__DATASET CONTENT__
^^^^^^^^

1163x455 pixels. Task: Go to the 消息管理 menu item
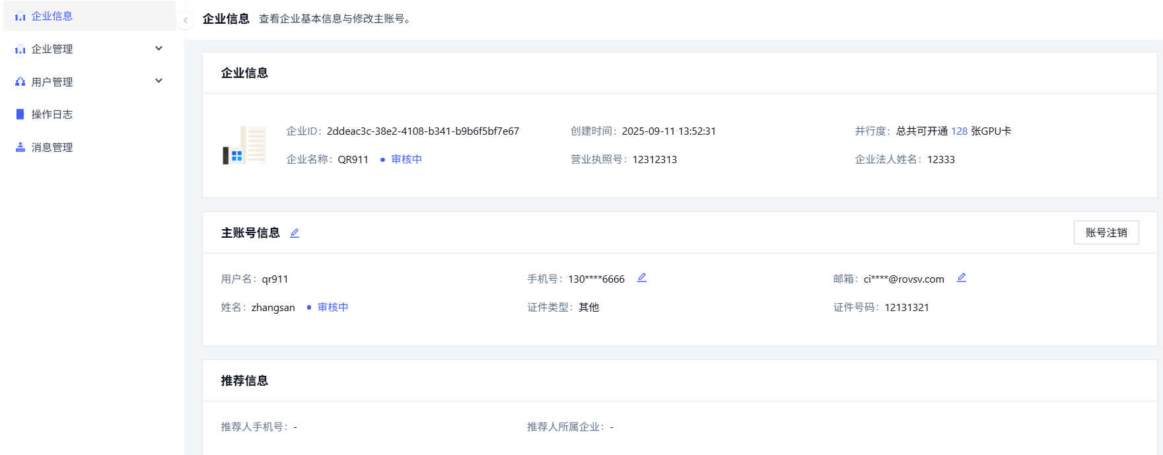(x=52, y=147)
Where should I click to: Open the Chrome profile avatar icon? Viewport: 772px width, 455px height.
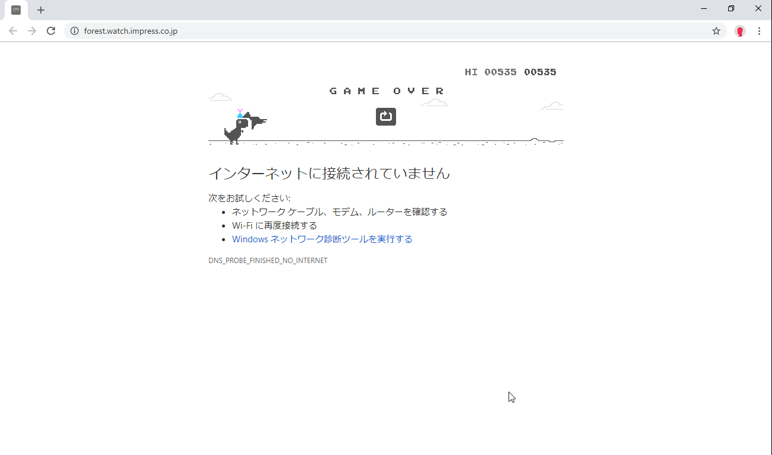click(x=739, y=31)
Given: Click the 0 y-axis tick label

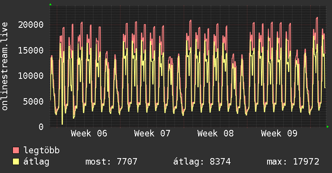Looking at the screenshot, I should 41,127.
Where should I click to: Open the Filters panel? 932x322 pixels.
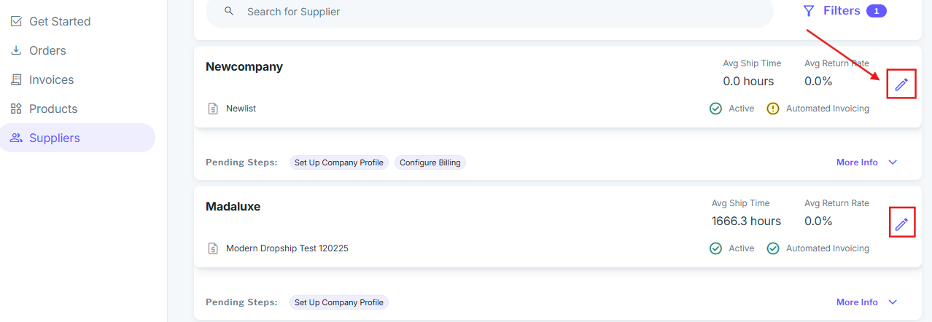click(x=842, y=11)
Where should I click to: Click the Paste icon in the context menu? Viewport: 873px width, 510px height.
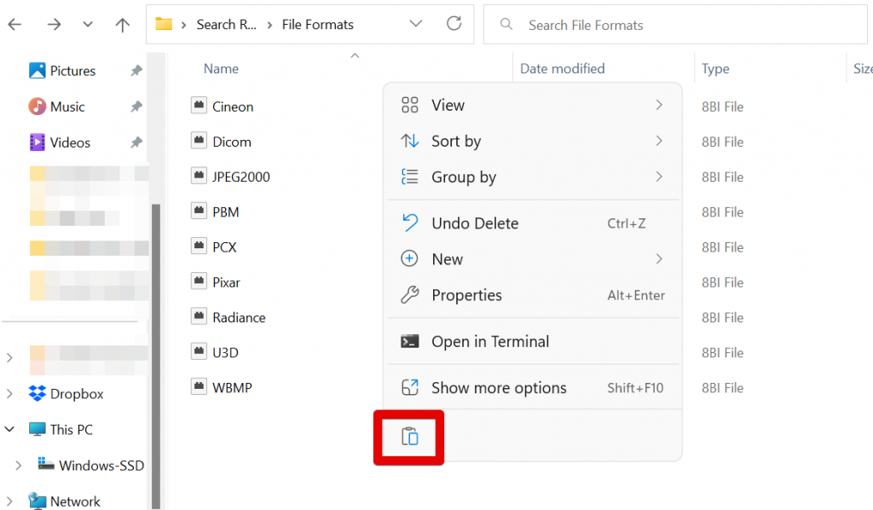coord(409,436)
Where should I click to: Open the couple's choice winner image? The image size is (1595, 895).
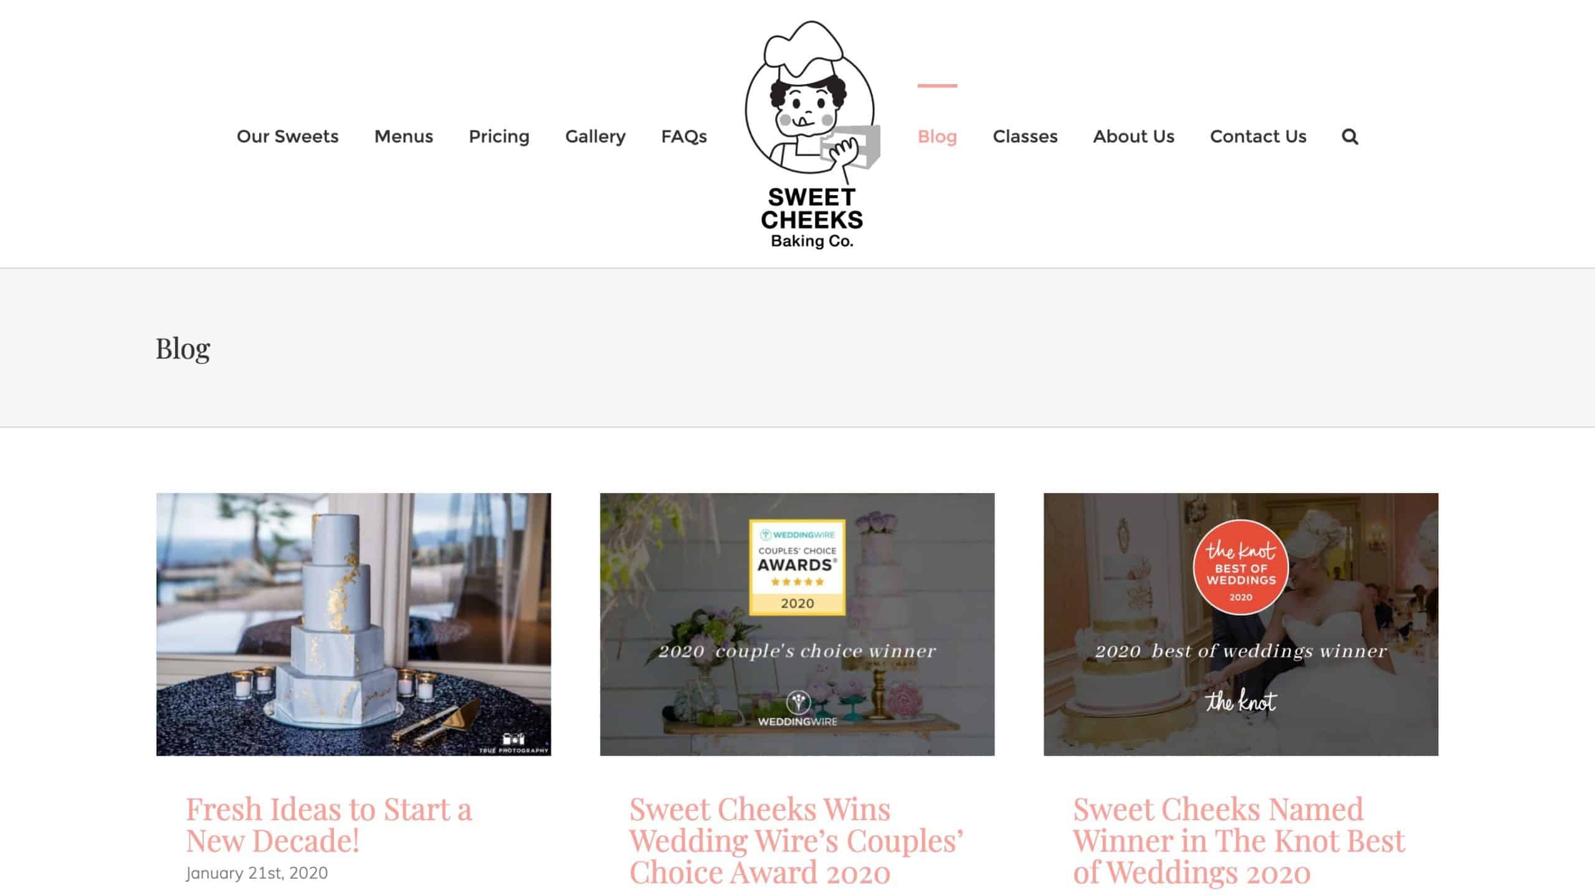click(x=797, y=625)
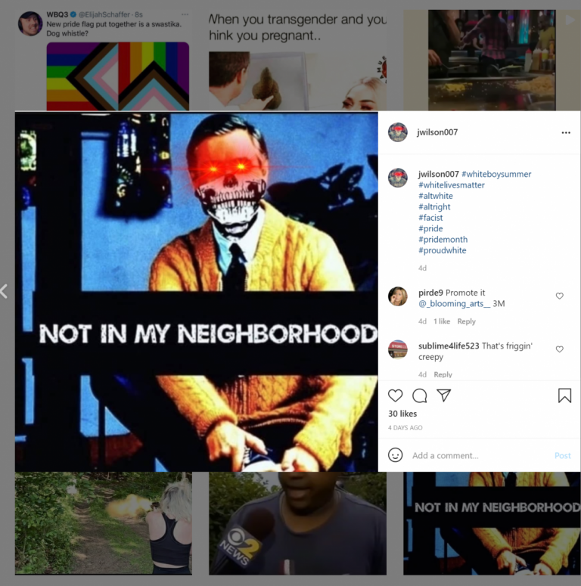Click jwilson007 header avatar picture

[397, 132]
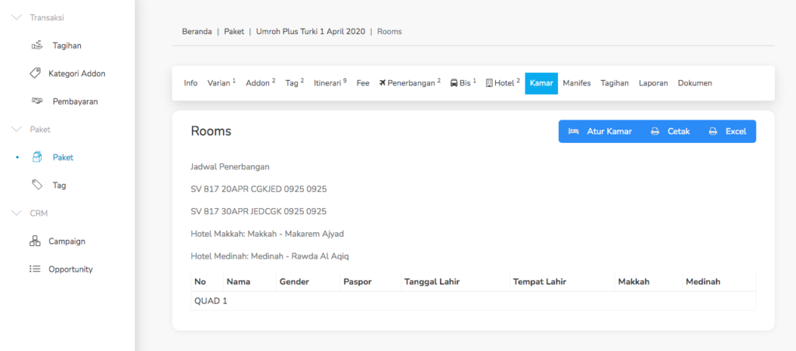Click the Tag icon in sidebar

pos(37,185)
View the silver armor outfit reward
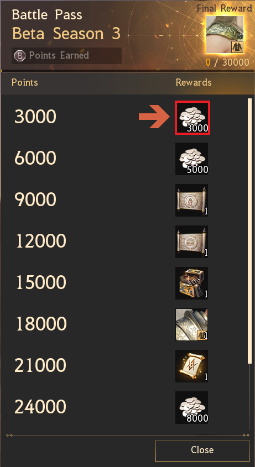Viewport: 255px width, 467px height. (192, 324)
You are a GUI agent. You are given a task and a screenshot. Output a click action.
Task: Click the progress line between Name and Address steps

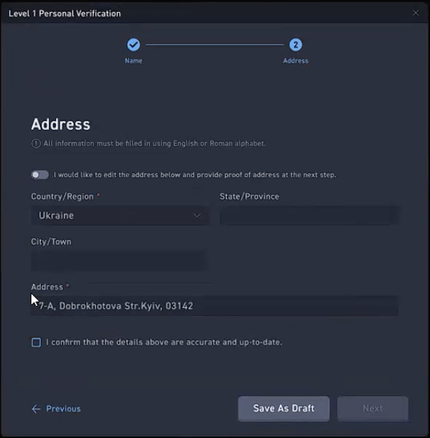tap(215, 45)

^^^^^^^^

__EXERCISE BRIEF__
Lines before the one containing "Where should I click to: Click" are not wanted; repeat that line and the rest of the listing exactly, leaving out pictures.

__WRITTEN SOLUTION__
Where should I click to: Click the Paste icon in the context menu? Viewport: 873px width, 510px height.
coord(409,436)
Where should I click to: Open the couple's choice winner image? The image size is (1595, 895).
click(x=797, y=625)
Click jwilson007 header avatar picture

[397, 132]
Click the Tag icon in sidebar

pos(37,185)
View the silver armor outfit reward
Viewport: 255px width, 467px height. (192, 324)
You are a GUI agent. You are given a task and a screenshot. Output a click action.
Task: Click the progress line between Name and Address steps

tap(215, 45)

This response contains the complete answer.